* GOAL OF THE EXERCISE *
Transcribe each line of the material with no alterations.

* TASK MATERIAL *
========
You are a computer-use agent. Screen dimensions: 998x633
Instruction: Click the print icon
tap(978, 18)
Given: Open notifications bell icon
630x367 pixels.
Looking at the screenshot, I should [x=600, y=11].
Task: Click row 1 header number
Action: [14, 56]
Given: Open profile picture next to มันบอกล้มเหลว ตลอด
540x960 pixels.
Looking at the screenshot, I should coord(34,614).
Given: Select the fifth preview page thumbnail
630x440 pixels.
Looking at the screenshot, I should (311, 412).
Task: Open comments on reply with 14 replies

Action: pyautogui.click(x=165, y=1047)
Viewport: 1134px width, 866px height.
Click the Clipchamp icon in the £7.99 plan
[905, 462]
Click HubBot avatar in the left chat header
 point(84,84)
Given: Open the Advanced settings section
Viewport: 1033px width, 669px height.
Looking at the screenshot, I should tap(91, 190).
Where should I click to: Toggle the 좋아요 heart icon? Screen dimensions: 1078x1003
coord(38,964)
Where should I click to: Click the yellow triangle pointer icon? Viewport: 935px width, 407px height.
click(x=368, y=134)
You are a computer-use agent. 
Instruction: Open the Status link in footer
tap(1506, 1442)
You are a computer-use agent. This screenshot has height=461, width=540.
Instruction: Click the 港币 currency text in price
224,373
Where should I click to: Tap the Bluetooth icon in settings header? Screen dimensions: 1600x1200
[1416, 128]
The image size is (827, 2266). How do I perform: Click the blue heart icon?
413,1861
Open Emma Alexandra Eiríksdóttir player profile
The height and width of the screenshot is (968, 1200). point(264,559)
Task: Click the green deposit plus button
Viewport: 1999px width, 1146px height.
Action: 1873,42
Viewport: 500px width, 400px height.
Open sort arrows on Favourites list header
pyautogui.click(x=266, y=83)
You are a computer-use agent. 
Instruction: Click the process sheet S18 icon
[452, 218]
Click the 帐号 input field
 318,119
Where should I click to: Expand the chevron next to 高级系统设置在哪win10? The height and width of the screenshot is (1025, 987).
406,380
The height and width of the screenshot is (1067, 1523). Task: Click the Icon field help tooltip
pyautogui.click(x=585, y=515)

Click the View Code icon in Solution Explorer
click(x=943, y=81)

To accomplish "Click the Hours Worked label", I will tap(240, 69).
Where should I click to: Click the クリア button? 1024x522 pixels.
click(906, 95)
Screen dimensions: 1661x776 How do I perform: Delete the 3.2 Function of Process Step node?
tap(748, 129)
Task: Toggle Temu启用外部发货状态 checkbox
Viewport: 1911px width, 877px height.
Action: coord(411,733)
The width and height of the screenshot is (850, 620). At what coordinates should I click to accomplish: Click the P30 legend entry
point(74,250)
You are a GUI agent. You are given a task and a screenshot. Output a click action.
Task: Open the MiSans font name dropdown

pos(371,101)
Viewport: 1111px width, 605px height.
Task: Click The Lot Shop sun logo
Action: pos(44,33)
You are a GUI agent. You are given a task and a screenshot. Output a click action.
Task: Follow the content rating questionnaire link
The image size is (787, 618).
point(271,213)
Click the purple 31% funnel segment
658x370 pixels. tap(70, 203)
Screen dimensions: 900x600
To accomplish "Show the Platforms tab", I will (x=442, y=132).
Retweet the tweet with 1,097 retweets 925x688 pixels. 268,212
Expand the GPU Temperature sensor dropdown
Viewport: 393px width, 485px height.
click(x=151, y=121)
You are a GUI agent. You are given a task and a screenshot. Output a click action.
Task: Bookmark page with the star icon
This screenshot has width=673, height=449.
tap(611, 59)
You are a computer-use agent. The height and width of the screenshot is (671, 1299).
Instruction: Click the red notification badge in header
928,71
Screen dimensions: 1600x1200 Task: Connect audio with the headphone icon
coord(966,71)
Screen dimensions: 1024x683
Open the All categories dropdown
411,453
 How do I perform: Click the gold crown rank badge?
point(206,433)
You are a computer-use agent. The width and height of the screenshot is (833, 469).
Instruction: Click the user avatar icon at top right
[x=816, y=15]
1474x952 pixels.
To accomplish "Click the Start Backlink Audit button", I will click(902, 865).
========
* THE COMPLETED TASK *
You are a computer-use agent. Screen dimensions: 998x633
Instruction: Click the print icon
tap(978, 18)
Given: Open notifications bell icon
630x367 pixels.
Looking at the screenshot, I should [x=600, y=11].
Task: Click row 1 header number
Action: [14, 56]
Given: Open profile picture next to มันบอกล้มเหลว ตลอด
540x960 pixels.
Looking at the screenshot, I should coord(34,614).
Given: Select the fifth preview page thumbnail
630x440 pixels.
Looking at the screenshot, I should (311, 412).
Task: Open comments on reply with 14 replies

Action: pyautogui.click(x=165, y=1047)
Viewport: 1134px width, 866px height.
Click the Clipchamp icon in the £7.99 plan
[905, 462]
Click HubBot avatar in the left chat header
 point(84,84)
Given: Open the Advanced settings section
Viewport: 1033px width, 669px height.
Looking at the screenshot, I should tap(91, 190).
Where should I click to: Toggle the 좋아요 heart icon? Screen dimensions: 1078x1003
coord(38,964)
Where should I click to: Click the yellow triangle pointer icon? Viewport: 935px width, 407px height.
click(x=368, y=134)
You are a computer-use agent. 
Instruction: Open the Status link in footer
tap(1506, 1442)
You are a computer-use agent. This screenshot has height=461, width=540.
Instruction: Click the 港币 currency text in price
224,373
Where should I click to: Tap the Bluetooth icon in settings header? Screen dimensions: 1600x1200
[1416, 128]
The image size is (827, 2266). How do I perform: Click the blue heart icon?
413,1861
Open Emma Alexandra Eiríksdóttir player profile
The height and width of the screenshot is (968, 1200). point(264,559)
Task: Click the green deposit plus button
Viewport: 1999px width, 1146px height.
Action: 1873,42
Viewport: 500px width, 400px height.
Open sort arrows on Favourites list header
pyautogui.click(x=266, y=83)
You are a computer-use agent. 
Instruction: Click the process sheet S18 icon
[452, 218]
Click the 帐号 input field
 318,119
Where should I click to: Expand the chevron next to 高级系统设置在哪win10? The height and width of the screenshot is (1025, 987).
406,380
The height and width of the screenshot is (1067, 1523). Task: Click the Icon field help tooltip
pyautogui.click(x=585, y=515)

Click the View Code icon in Solution Explorer
click(x=943, y=81)

To accomplish "Click the Hours Worked label", I will tap(240, 69).
Where should I click to: Click the クリア button? 1024x522 pixels.
click(906, 95)
Screen dimensions: 1661x776 How do I perform: Delete the 3.2 Function of Process Step node?
tap(748, 129)
Task: Toggle Temu启用外部发货状态 checkbox
Viewport: 1911px width, 877px height.
Action: coord(411,733)
The width and height of the screenshot is (850, 620). At what coordinates should I click to accomplish: Click the P30 legend entry
point(74,250)
You are a GUI agent. You are given a task and a screenshot. Output a click action.
Task: Open the MiSans font name dropdown

pos(371,101)
Viewport: 1111px width, 605px height.
Task: Click The Lot Shop sun logo
Action: pos(44,33)
You are a GUI agent. You are given a task and a screenshot. Output a click action.
Task: Follow the content rating questionnaire link
The image size is (787, 618).
point(271,213)
Click the purple 31% funnel segment
658x370 pixels. tap(70, 203)
Screen dimensions: 900x600
To accomplish "Show the Platforms tab", I will (x=442, y=132).
Retweet the tweet with 1,097 retweets 925x688 pixels. 268,212
Expand the GPU Temperature sensor dropdown
Viewport: 393px width, 485px height.
click(x=151, y=121)
You are a GUI agent. You are given a task and a screenshot. Output a click action.
Task: Bookmark page with the star icon
This screenshot has width=673, height=449.
tap(611, 59)
You are a computer-use agent. The height and width of the screenshot is (671, 1299).
Instruction: Click the red notification badge in header
928,71
Screen dimensions: 1600x1200 Task: Connect audio with the headphone icon
coord(966,71)
Screen dimensions: 1024x683
Open the All categories dropdown
411,453
 How do I perform: Click the gold crown rank badge?
point(206,433)
You are a computer-use agent. The width and height of the screenshot is (833, 469).
Instruction: Click the user avatar icon at top right
[x=816, y=15]
1474x952 pixels.
To accomplish "Click the Start Backlink Audit button", I will click(902, 865).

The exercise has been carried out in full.